Un estudio europeo reciente ha evidenciado que la muerte súbita ha aumentado significativamente en Europa durante la última década, con España como el país que presenta el mayor incremento anual, del 3,3%. En total, entre 2010 y 2020 se registraron cerca de 2,6 millones de muertes súbitas en el continente, mostrando una tendencia al alza del 2,9% anual.
La investigación, publicada en la revista científica Lancet Regional Health, se basa en datos de mortalidad de la Organización Mundial de la Salud que abarcan 26 países europeos y más de 53 millones de defunciones, garantizando así una comparabilidad internacional y un análisis riguroso de las tendencias ajustadas por edad.
El impacto desproporcionado en mujeres y factores de riesgo
Aunque la muerte súbita afecta mayormente a hombres, el estudio revela que el aumento en mujeres es más pronunciado, posiblemente debido a una mayor carga de factores de riesgo cardiovascular, diferencias en síntomas y desigualdades en el acceso a atención médica oportuna.

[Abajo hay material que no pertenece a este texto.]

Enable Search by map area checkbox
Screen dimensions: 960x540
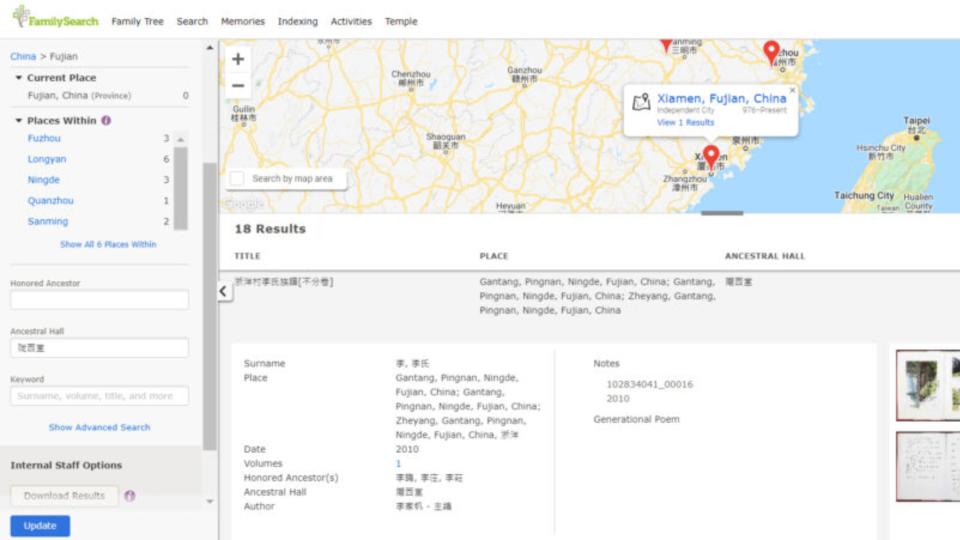[x=237, y=179]
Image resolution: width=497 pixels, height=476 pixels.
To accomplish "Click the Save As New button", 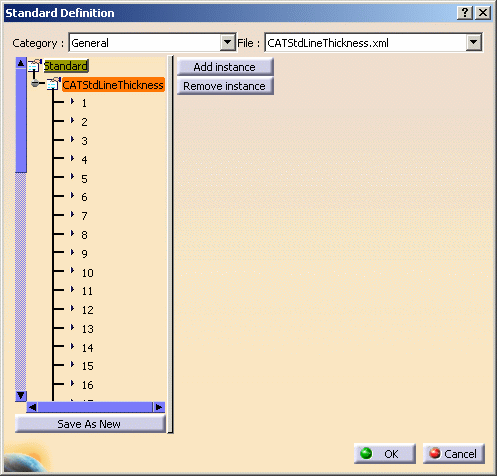I will tap(90, 424).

Esto subraya la necesidad de una mayor atención a la salud cardiovascular femenina.
Las causas principales de muerte súbita, en un 80%, son accidentes cardiovasculares como infartos de miocardio y hemorragias cerebrales. El aumento de condiciones como obesidad, diabetes e hipertensión, junto con el envejecimiento de la población, son factores claves que explican esta tendencia, especialmente en España, el país con mayor esperanza de vida en Europa.
Variaciones regionales y retos para la salud pública
No todos los países europeos experimentaron un aumento en muertes súbitas; Austria y Bélgica, por ejemplo, mostraron una reducción significativa. En contraste, España y Alemania encabezan el listado de incrementos. El envejecimiento poblacional y los cambios en estilos de vida, como la dieta y el sedentarismo, contribuyen a esta disparidad.

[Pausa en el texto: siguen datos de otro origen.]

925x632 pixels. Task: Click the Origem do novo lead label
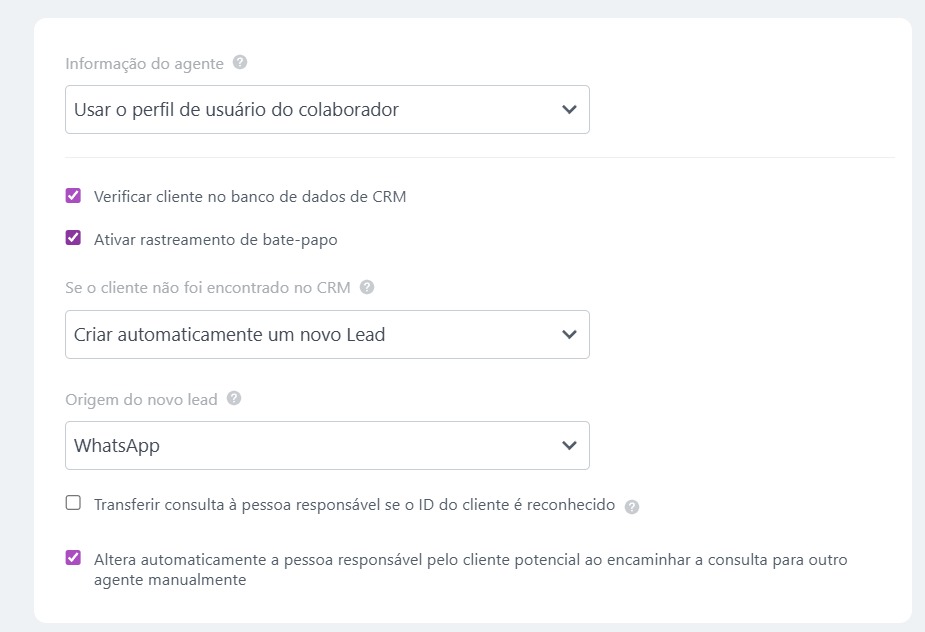click(141, 399)
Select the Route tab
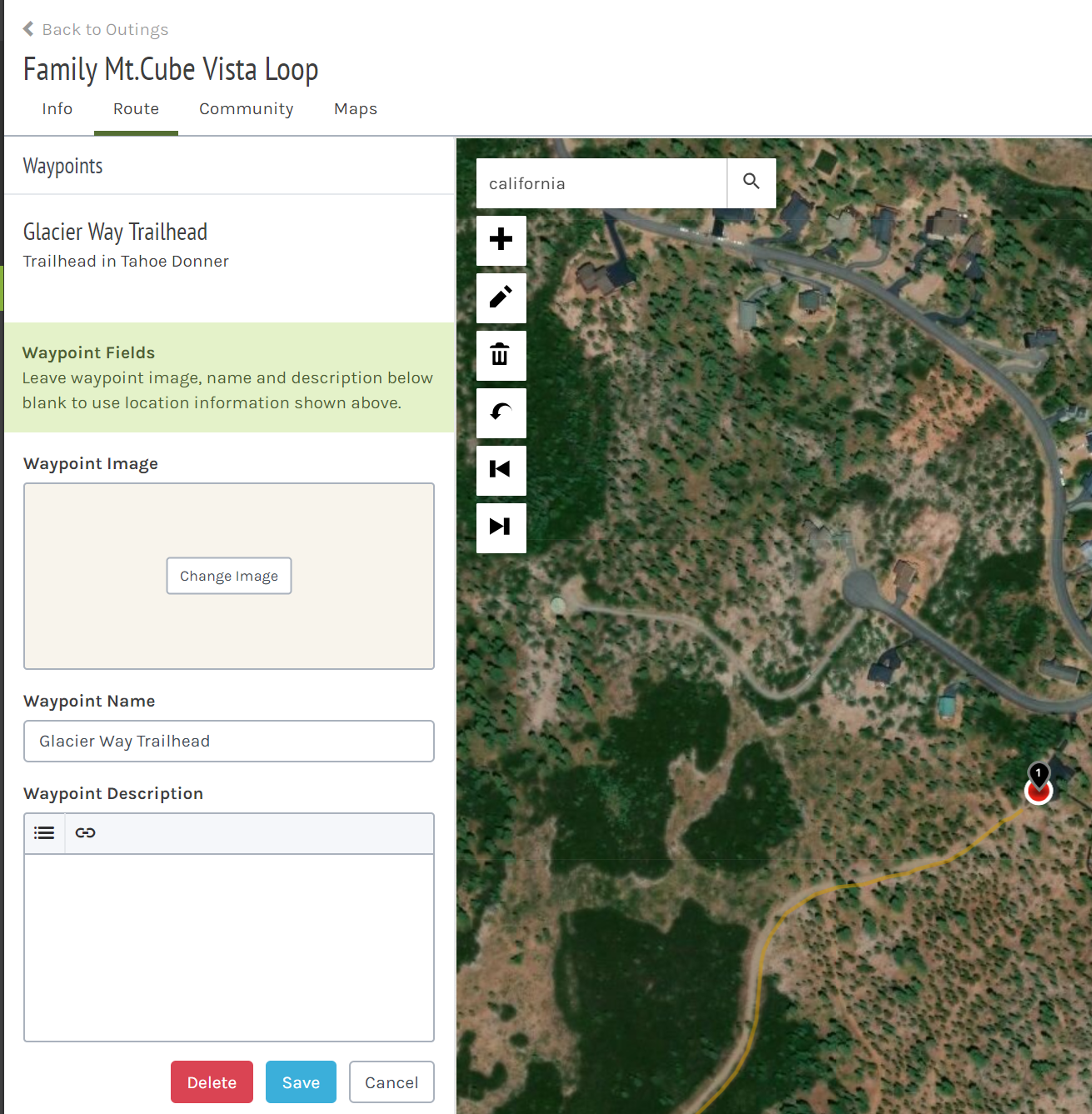Image resolution: width=1092 pixels, height=1114 pixels. (x=136, y=109)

El estudio también destaca la importancia de la reanimación cardiopulmonar (RCP) para mejorar la supervivencia en casos de paradas cardíacas extrahospitalarias, señalando la necesidad de formación en RCP en escuelas y centros comunitarios, ya que la tasa de personas capacitadas varía considerablemente entre países.

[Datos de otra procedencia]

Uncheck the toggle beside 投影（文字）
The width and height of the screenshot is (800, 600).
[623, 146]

“Nuestros resultados ponen de relieve que la muerte súbita sigue siendo un grave problema de salud pública en Europa. Para hacer frente a este reto se necesitarán estrategias multidisciplinares, una mejor prevención, una mayor sensibilización de la población y sistemas de respuesta a emergencias más sólidos.”
La investigación concluye que, aunque una proporción de muertes súbitas es inevitable, la tendencia creciente puede revertirse con voluntad política, campañas de prevención y educación sanitaria, especialmente enfocadas en el control de factores de riesgo cardiovascular y en la mejora del acceso a atención médica eficiente.